##### Entries shown

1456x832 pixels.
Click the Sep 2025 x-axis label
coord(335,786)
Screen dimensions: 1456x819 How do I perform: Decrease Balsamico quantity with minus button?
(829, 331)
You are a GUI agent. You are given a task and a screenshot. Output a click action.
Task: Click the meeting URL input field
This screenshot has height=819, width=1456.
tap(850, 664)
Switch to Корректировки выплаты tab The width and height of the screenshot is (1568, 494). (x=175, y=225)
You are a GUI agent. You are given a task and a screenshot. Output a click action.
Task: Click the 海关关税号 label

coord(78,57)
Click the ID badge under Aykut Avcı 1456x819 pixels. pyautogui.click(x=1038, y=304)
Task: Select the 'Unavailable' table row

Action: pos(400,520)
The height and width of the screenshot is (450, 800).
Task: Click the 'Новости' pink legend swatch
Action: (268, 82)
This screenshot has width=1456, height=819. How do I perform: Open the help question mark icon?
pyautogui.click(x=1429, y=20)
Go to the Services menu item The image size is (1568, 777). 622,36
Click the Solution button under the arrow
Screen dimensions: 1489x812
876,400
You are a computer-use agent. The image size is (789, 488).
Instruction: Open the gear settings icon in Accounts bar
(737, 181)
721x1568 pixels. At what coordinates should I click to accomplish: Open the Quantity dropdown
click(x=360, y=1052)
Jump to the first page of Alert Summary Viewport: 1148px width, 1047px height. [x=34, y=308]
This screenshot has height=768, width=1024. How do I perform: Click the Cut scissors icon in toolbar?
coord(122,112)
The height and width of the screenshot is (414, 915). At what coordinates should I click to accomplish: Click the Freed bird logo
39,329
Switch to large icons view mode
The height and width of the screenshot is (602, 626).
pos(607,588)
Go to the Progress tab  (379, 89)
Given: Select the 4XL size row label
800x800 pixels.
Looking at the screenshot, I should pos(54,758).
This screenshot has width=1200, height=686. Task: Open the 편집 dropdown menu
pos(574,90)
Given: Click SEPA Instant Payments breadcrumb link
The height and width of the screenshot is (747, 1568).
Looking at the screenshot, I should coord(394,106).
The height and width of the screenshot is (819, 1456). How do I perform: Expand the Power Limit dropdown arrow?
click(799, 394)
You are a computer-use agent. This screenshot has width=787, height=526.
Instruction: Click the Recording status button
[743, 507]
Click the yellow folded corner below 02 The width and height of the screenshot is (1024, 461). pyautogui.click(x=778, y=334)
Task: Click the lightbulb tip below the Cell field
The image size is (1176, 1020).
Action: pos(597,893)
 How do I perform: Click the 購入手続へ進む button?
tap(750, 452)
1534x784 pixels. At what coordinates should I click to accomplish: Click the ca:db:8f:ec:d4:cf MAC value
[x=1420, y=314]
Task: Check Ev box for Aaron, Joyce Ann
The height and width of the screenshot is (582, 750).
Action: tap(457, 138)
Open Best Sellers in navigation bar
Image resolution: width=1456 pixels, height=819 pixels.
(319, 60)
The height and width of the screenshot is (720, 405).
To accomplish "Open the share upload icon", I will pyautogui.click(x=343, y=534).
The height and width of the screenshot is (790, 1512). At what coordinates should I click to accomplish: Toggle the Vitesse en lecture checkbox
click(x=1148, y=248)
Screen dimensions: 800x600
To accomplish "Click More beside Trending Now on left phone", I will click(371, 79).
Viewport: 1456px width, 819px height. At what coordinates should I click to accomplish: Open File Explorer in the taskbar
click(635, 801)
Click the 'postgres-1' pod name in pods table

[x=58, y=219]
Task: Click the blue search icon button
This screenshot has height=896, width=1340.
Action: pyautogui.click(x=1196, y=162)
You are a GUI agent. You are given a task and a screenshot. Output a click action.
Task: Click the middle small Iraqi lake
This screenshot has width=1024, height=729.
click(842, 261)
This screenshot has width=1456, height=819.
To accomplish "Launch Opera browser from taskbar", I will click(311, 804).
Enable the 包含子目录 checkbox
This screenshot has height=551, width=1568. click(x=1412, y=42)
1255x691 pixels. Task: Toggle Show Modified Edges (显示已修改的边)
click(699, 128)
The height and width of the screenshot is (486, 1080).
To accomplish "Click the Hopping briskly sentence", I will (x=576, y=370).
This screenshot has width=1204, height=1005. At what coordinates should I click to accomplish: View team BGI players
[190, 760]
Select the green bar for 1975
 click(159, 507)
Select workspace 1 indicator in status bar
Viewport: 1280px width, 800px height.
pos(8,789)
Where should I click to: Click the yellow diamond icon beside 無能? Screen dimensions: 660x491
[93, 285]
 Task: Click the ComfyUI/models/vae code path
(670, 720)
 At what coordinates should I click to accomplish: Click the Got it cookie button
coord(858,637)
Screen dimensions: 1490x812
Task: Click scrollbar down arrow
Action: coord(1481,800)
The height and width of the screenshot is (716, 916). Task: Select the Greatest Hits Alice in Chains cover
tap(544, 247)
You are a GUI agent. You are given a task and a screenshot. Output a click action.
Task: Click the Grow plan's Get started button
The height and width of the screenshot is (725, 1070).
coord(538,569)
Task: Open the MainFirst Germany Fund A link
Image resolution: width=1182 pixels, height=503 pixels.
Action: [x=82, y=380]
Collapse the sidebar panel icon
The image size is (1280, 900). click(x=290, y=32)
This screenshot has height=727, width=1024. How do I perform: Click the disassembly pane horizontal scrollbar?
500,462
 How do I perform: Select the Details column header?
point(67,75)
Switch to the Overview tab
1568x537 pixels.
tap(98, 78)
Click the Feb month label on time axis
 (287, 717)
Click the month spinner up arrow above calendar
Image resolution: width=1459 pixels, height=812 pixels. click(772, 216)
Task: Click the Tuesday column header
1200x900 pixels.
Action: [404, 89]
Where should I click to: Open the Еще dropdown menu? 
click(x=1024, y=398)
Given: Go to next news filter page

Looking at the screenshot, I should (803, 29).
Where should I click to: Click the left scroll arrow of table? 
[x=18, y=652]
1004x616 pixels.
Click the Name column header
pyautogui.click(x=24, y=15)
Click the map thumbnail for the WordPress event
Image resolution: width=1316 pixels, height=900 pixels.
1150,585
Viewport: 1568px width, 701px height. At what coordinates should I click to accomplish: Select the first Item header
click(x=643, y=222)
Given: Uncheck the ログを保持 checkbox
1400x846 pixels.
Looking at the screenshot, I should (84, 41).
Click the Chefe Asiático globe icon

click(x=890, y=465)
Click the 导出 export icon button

##########

→ **Task to complete**:
Update the records above, replacing "dropdown menu" with "drop-down menu" throughout and leaving everything else unchanged.

→ **Answer**:
1456x832 pixels.
Click the Sep 2025 x-axis label
coord(335,786)
Screen dimensions: 1456x819 How do I perform: Decrease Balsamico quantity with minus button?
(829, 331)
You are a GUI agent. You are given a task and a screenshot. Output a click action.
Task: Click the meeting URL input field
This screenshot has height=819, width=1456.
tap(850, 664)
Switch to Корректировки выплаты tab The width and height of the screenshot is (1568, 494). (x=175, y=225)
You are a GUI agent. You are given a task and a screenshot. Output a click action.
Task: Click the 海关关税号 label

coord(78,57)
Click the ID badge under Aykut Avcı 1456x819 pixels. pyautogui.click(x=1038, y=304)
Task: Select the 'Unavailable' table row

Action: pos(400,520)
The height and width of the screenshot is (450, 800).
Task: Click the 'Новости' pink legend swatch
Action: (268, 82)
This screenshot has width=1456, height=819. How do I perform: Open the help question mark icon?
pyautogui.click(x=1429, y=20)
Go to the Services menu item The image size is (1568, 777). 622,36
Click the Solution button under the arrow
Screen dimensions: 1489x812
876,400
You are a computer-use agent. The image size is (789, 488).
Instruction: Open the gear settings icon in Accounts bar
(737, 181)
721x1568 pixels. At what coordinates should I click to accomplish: Open the Quantity dropdown
click(x=360, y=1052)
Jump to the first page of Alert Summary Viewport: 1148px width, 1047px height. [x=34, y=308]
This screenshot has height=768, width=1024. How do I perform: Click the Cut scissors icon in toolbar?
coord(122,112)
The height and width of the screenshot is (414, 915). At what coordinates should I click to accomplish: Click the Freed bird logo
39,329
Switch to large icons view mode
The height and width of the screenshot is (602, 626).
pos(607,588)
Go to the Progress tab  (379, 89)
Given: Select the 4XL size row label
800x800 pixels.
Looking at the screenshot, I should pos(54,758).
This screenshot has width=1200, height=686. Task: Open the 편집 drop-down menu
pos(574,90)
Given: Click SEPA Instant Payments breadcrumb link
The height and width of the screenshot is (747, 1568).
Looking at the screenshot, I should coord(394,106).
The height and width of the screenshot is (819, 1456). How do I perform: Expand the Power Limit dropdown arrow?
click(799, 394)
You are a computer-use agent. This screenshot has width=787, height=526.
Instruction: Click the Recording status button
[743, 507]
Click the yellow folded corner below 02 The width and height of the screenshot is (1024, 461). pyautogui.click(x=778, y=334)
Task: Click the lightbulb tip below the Cell field
The image size is (1176, 1020).
Action: pos(597,893)
 How do I perform: Click the 購入手続へ進む button?
tap(750, 452)
1534x784 pixels. At what coordinates should I click to accomplish: Click the ca:db:8f:ec:d4:cf MAC value
[x=1420, y=314]
Task: Check Ev box for Aaron, Joyce Ann
The height and width of the screenshot is (582, 750).
Action: tap(457, 138)
Open Best Sellers in navigation bar
Image resolution: width=1456 pixels, height=819 pixels.
(319, 60)
The height and width of the screenshot is (720, 405).
To accomplish "Open the share upload icon", I will pyautogui.click(x=343, y=534).
The height and width of the screenshot is (790, 1512). At what coordinates should I click to accomplish: Toggle the Vitesse en lecture checkbox
click(x=1148, y=248)
Screen dimensions: 800x600
To accomplish "Click More beside Trending Now on left phone", I will click(371, 79).
Viewport: 1456px width, 819px height. At what coordinates should I click to accomplish: Open File Explorer in the taskbar
click(635, 801)
Click the 'postgres-1' pod name in pods table

[x=58, y=219]
Task: Click the blue search icon button
This screenshot has height=896, width=1340.
Action: pyautogui.click(x=1196, y=162)
You are a GUI agent. You are given a task and a screenshot. Output a click action.
Task: Click the middle small Iraqi lake
This screenshot has width=1024, height=729.
click(842, 261)
This screenshot has width=1456, height=819.
To accomplish "Launch Opera browser from taskbar", I will click(311, 804).
Enable the 包含子目录 checkbox
This screenshot has height=551, width=1568. click(x=1412, y=42)
1255x691 pixels. Task: Toggle Show Modified Edges (显示已修改的边)
click(699, 128)
The height and width of the screenshot is (486, 1080).
To accomplish "Click the Hopping briskly sentence", I will (x=576, y=370).
This screenshot has width=1204, height=1005. At what coordinates should I click to accomplish: View team BGI players
[190, 760]
Select the green bar for 1975
 click(159, 507)
Select workspace 1 indicator in status bar
Viewport: 1280px width, 800px height.
pos(8,789)
Where should I click to: Click the yellow diamond icon beside 無能? Screen dimensions: 660x491
[93, 285]
 Task: Click the ComfyUI/models/vae code path
(670, 720)
 At what coordinates should I click to accomplish: Click the Got it cookie button
coord(858,637)
Screen dimensions: 1490x812
Task: Click scrollbar down arrow
Action: coord(1481,800)
The height and width of the screenshot is (716, 916). Task: Select the Greatest Hits Alice in Chains cover
tap(544, 247)
You are a GUI agent. You are given a task and a screenshot. Output a click action.
Task: Click the Grow plan's Get started button
The height and width of the screenshot is (725, 1070).
coord(538,569)
Task: Open the MainFirst Germany Fund A link
Image resolution: width=1182 pixels, height=503 pixels.
Action: [x=82, y=380]
Collapse the sidebar panel icon
The image size is (1280, 900). click(x=290, y=32)
This screenshot has height=727, width=1024. How do I perform: Click the disassembly pane horizontal scrollbar?
500,462
 How do I perform: Select the Details column header?
point(67,75)
Switch to the Overview tab
1568x537 pixels.
tap(98, 78)
Click the Feb month label on time axis
 (287, 717)
Click the month spinner up arrow above calendar
Image resolution: width=1459 pixels, height=812 pixels. click(772, 216)
Task: Click the Tuesday column header
1200x900 pixels.
Action: [404, 89]
Where should I click to: Open the Еще drop-down menu? 
click(x=1024, y=398)
Given: Go to next news filter page

Looking at the screenshot, I should (803, 29).
Where should I click to: Click the left scroll arrow of table? 
[x=18, y=652]
1004x616 pixels.
Click the Name column header
pyautogui.click(x=24, y=15)
Click the map thumbnail for the WordPress event
Image resolution: width=1316 pixels, height=900 pixels.
1150,585
Viewport: 1568px width, 701px height. At what coordinates should I click to accomplish: Select the first Item header
click(x=643, y=222)
Given: Uncheck the ログを保持 checkbox
1400x846 pixels.
Looking at the screenshot, I should (84, 41).
Click the Chefe Asiático globe icon

click(x=890, y=465)
Click the 导出 export icon button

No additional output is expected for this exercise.